The mRNA coding for H-ferritin was highly induced in human monocytic THP-1 cells following treatment with phorbol 12-myristate 13-acetate (PMA). The induction was detected at 3 h, reached maximal levels at 12 h, and was sustained for up to 48 h subsequent to PMA exposure. PMA-induced up-regulation of H-ferritin gene expression was also observed in other leukaemic cell lines, HL60 and U937, but not in non-leukaemic cell types, including human fibroblasts, endothelial cells and smooth muscle cells. The effect of PMA could be completely blocked by the protein kinase C inhibitor, H-7. Furthermore, treatment of THP-1 cells with bacterial phospholipase C also produced a marked increase in expression of H-ferritin mRNA, suggesting the activation of protein kinase C was responsible for the accumulation of mRNA. Nuclear run-off experiments demonstrated that PMA did not increase the transcriptional rate of the H-ferritin gene.
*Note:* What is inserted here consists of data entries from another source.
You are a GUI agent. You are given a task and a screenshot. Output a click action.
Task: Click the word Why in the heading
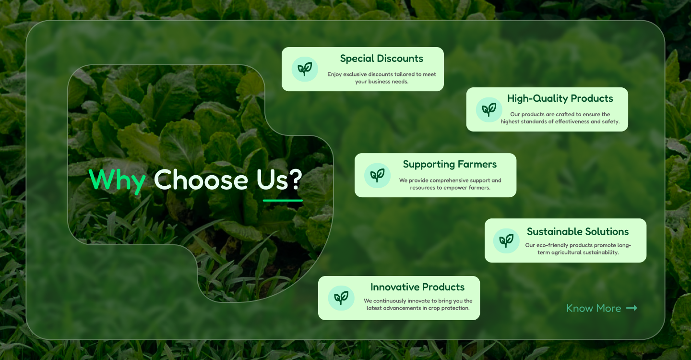(117, 180)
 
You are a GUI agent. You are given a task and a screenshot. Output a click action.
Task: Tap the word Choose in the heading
(201, 180)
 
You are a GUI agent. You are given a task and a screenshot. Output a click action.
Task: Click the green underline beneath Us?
(283, 200)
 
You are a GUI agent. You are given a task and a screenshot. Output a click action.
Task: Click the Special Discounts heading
(381, 59)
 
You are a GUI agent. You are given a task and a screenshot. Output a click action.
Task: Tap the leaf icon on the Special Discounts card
(305, 69)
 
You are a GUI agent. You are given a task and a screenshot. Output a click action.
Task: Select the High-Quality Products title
(560, 98)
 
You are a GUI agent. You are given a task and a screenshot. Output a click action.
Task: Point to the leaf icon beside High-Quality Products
(489, 109)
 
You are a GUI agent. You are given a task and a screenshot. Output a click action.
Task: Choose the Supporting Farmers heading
(450, 164)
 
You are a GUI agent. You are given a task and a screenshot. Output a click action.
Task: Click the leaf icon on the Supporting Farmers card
(377, 175)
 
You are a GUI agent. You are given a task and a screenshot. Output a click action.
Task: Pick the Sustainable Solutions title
(578, 231)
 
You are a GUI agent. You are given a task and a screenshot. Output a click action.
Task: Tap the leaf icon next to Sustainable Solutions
(506, 240)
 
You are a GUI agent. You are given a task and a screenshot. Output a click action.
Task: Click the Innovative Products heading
(417, 287)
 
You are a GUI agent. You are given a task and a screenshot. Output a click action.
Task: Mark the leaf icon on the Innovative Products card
(341, 298)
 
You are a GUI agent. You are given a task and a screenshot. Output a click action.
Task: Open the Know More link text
(594, 308)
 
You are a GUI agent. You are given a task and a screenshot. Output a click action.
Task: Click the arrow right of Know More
(632, 308)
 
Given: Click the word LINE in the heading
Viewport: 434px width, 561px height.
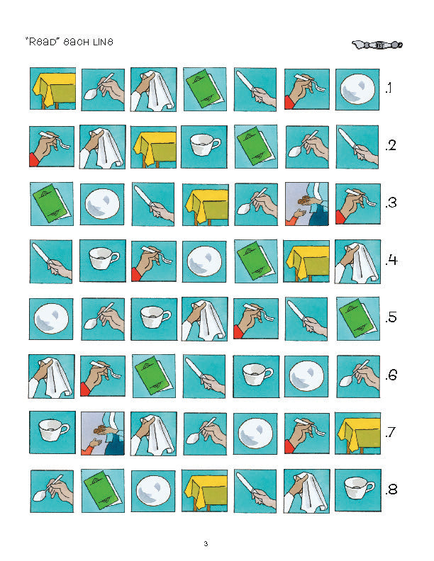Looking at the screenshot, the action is click(103, 42).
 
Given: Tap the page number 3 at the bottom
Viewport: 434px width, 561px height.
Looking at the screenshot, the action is click(206, 544).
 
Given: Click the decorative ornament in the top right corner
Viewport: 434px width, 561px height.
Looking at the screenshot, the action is click(377, 45).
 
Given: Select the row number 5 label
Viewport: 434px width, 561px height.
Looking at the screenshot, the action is click(391, 317).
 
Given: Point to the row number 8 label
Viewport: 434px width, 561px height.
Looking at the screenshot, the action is click(391, 489).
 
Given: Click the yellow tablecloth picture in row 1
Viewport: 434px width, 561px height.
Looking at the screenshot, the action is click(52, 89).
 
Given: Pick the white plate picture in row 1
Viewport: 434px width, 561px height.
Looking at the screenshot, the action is click(357, 89).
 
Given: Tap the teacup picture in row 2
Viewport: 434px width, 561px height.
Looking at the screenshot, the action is click(204, 147).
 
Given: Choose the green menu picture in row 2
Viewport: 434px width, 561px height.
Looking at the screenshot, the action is click(256, 147).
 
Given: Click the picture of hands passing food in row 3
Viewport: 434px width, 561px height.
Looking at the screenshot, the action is click(307, 204).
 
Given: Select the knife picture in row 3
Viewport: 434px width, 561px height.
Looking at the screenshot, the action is click(153, 204).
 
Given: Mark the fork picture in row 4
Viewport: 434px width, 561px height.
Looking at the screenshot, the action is click(154, 261).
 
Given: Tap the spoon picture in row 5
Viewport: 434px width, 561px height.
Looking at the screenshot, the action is click(103, 319).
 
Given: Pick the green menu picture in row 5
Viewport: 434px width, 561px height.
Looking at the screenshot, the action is click(358, 319).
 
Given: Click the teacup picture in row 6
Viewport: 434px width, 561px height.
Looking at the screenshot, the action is click(256, 376).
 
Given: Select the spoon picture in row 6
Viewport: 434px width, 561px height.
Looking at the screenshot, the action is click(358, 376).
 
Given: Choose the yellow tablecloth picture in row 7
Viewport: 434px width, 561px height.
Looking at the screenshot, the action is click(357, 434).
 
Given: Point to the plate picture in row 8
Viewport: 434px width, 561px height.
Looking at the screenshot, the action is click(153, 491).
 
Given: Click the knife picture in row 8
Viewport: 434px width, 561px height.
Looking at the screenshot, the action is click(255, 491).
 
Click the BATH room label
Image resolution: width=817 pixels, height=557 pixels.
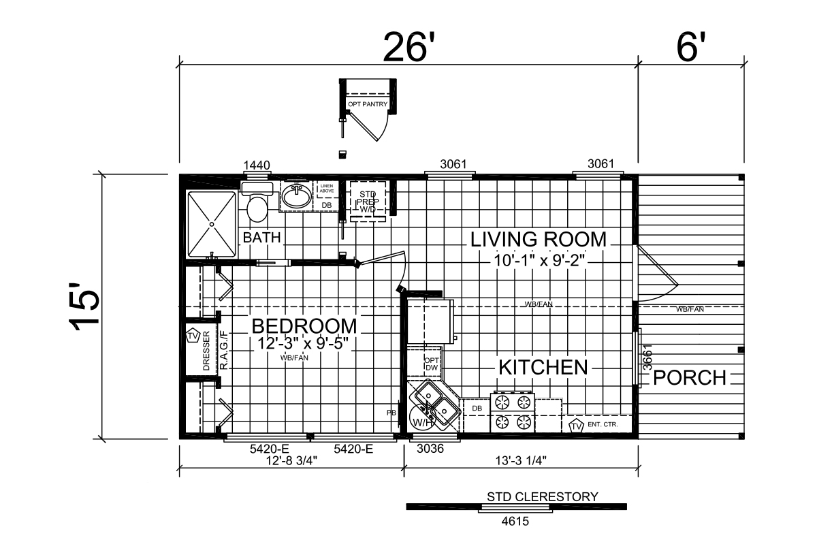[x=261, y=238]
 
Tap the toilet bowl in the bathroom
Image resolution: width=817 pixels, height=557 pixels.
[x=257, y=209]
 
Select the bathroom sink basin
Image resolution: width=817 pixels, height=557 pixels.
[x=298, y=195]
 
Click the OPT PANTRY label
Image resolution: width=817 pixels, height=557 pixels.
[x=368, y=104]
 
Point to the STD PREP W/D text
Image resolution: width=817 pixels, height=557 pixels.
[x=368, y=202]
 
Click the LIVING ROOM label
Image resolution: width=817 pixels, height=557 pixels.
[x=539, y=239]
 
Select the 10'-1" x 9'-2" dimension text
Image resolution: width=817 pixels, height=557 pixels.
[x=539, y=261]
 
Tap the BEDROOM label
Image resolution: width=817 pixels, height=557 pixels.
[x=304, y=326]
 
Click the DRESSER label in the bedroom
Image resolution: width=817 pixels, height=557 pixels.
[x=206, y=351]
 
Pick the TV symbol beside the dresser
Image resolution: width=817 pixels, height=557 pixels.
[x=193, y=336]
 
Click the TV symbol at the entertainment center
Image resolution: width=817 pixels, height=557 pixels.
[x=576, y=426]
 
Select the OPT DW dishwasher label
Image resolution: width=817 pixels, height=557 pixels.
[x=432, y=364]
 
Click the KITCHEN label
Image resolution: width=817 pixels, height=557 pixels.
[x=543, y=367]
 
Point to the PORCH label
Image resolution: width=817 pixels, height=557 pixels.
[x=690, y=378]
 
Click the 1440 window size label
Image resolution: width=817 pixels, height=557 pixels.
[x=257, y=165]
In contrast, the half-life of the H-ferritin mRNA measured in the presence of actinomycin D was greatly prolonged in PMA-treated cells. The induction of H-ferritin mRNA by PMA required no protein synthesis. Conversely, treatment of THP-1 cells with protein synthesis inhibitor, cycloheximide, resulted in a 4–5-fold increase in H-ferritin mRNA. The increase in the stability of the H-ferritin mRNA was also observed in cells treated with cycloheximide. Taken together, these results suggest that the stability of H-ferritin mRNA in THP-1 is subjected to regulation via a protein kinase C-mediated phosphorylation on existing putative protein factor(s).